__Provided entries__:
------------------------

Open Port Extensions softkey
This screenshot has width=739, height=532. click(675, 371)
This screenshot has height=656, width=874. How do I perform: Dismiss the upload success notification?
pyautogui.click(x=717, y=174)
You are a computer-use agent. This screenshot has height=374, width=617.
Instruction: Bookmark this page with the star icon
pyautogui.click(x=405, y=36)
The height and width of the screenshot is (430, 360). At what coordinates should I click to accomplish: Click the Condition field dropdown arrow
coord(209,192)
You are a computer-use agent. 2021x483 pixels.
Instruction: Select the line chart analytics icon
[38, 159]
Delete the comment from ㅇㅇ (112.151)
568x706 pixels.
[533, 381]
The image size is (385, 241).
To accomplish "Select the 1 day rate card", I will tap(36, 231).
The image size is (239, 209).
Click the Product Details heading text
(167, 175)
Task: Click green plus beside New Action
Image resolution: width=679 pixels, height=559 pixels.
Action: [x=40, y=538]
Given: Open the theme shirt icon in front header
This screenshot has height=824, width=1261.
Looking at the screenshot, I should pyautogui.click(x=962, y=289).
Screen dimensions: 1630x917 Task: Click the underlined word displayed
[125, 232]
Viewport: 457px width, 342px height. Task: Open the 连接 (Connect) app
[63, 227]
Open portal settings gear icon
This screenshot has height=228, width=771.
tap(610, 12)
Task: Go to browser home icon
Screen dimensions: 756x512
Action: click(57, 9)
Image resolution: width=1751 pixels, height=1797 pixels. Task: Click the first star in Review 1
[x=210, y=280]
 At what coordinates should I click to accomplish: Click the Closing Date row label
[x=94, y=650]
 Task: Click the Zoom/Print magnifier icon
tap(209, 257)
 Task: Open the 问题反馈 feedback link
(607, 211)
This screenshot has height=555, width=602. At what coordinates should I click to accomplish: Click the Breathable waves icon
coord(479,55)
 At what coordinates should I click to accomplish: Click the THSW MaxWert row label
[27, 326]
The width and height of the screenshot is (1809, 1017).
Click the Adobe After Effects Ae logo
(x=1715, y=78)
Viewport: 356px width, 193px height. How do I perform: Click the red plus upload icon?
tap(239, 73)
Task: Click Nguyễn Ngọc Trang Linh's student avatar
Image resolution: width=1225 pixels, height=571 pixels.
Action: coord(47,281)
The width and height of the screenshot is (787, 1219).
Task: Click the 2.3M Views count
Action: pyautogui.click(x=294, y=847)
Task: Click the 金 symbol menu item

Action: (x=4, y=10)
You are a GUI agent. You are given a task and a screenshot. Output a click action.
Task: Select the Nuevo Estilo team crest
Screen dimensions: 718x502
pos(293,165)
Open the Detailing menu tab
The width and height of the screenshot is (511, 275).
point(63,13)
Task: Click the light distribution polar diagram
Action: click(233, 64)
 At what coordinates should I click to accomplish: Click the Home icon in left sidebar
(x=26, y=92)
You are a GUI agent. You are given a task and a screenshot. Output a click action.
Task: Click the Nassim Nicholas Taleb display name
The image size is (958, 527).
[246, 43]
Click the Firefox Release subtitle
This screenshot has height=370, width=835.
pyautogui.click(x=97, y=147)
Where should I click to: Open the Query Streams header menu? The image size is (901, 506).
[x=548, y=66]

------------------------

__What you are asked to do__:
The entire listing above, every line of it, should be copied out exactly.

__Response__:
Open Port Extensions softkey
This screenshot has width=739, height=532. click(675, 371)
This screenshot has height=656, width=874. How do I perform: Dismiss the upload success notification?
pyautogui.click(x=717, y=174)
You are a computer-use agent. This screenshot has height=374, width=617.
Instruction: Bookmark this page with the star icon
pyautogui.click(x=405, y=36)
The height and width of the screenshot is (430, 360). At what coordinates should I click to accomplish: Click the Condition field dropdown arrow
coord(209,192)
You are a computer-use agent. 2021x483 pixels.
Instruction: Select the line chart analytics icon
[38, 159]
Delete the comment from ㅇㅇ (112.151)
568x706 pixels.
[533, 381]
The image size is (385, 241).
To accomplish "Select the 1 day rate card", I will tap(36, 231).
The image size is (239, 209).
Click the Product Details heading text
(167, 175)
Task: Click green plus beside New Action
Image resolution: width=679 pixels, height=559 pixels.
Action: [x=40, y=538]
Given: Open the theme shirt icon in front header
This screenshot has height=824, width=1261.
Looking at the screenshot, I should pyautogui.click(x=962, y=289).
Screen dimensions: 1630x917 Task: Click the underlined word displayed
[125, 232]
Viewport: 457px width, 342px height. Task: Open the 连接 (Connect) app
[63, 227]
Open portal settings gear icon
This screenshot has height=228, width=771.
tap(610, 12)
Task: Go to browser home icon
Screen dimensions: 756x512
Action: click(57, 9)
Image resolution: width=1751 pixels, height=1797 pixels. Task: Click the first star in Review 1
[x=210, y=280]
 At what coordinates should I click to accomplish: Click the Closing Date row label
[x=94, y=650]
 Task: Click the Zoom/Print magnifier icon
tap(209, 257)
 Task: Open the 问题反馈 feedback link
(607, 211)
This screenshot has height=555, width=602. At what coordinates should I click to accomplish: Click the Breathable waves icon
coord(479,55)
 At what coordinates should I click to accomplish: Click the THSW MaxWert row label
[27, 326]
The width and height of the screenshot is (1809, 1017).
Click the Adobe After Effects Ae logo
(x=1715, y=78)
Viewport: 356px width, 193px height. How do I perform: Click the red plus upload icon?
tap(239, 73)
Task: Click Nguyễn Ngọc Trang Linh's student avatar
Image resolution: width=1225 pixels, height=571 pixels.
Action: coord(47,281)
The width and height of the screenshot is (787, 1219).
Task: Click the 2.3M Views count
Action: pyautogui.click(x=294, y=847)
Task: Click the 金 symbol menu item

Action: (x=4, y=10)
You are a GUI agent. You are given a task and a screenshot. Output a click action.
Task: Select the Nuevo Estilo team crest
Screen dimensions: 718x502
pos(293,165)
Open the Detailing menu tab
The width and height of the screenshot is (511, 275).
point(63,13)
Task: Click the light distribution polar diagram
Action: click(233, 64)
 At what coordinates should I click to accomplish: Click the Home icon in left sidebar
(x=26, y=92)
You are a GUI agent. You are given a task and a screenshot. Output a click action.
Task: Click the Nassim Nicholas Taleb display name
The image size is (958, 527).
[246, 43]
Click the Firefox Release subtitle
This screenshot has height=370, width=835.
pyautogui.click(x=97, y=147)
Where should I click to: Open the Query Streams header menu? The image size is (901, 506).
[x=548, y=66]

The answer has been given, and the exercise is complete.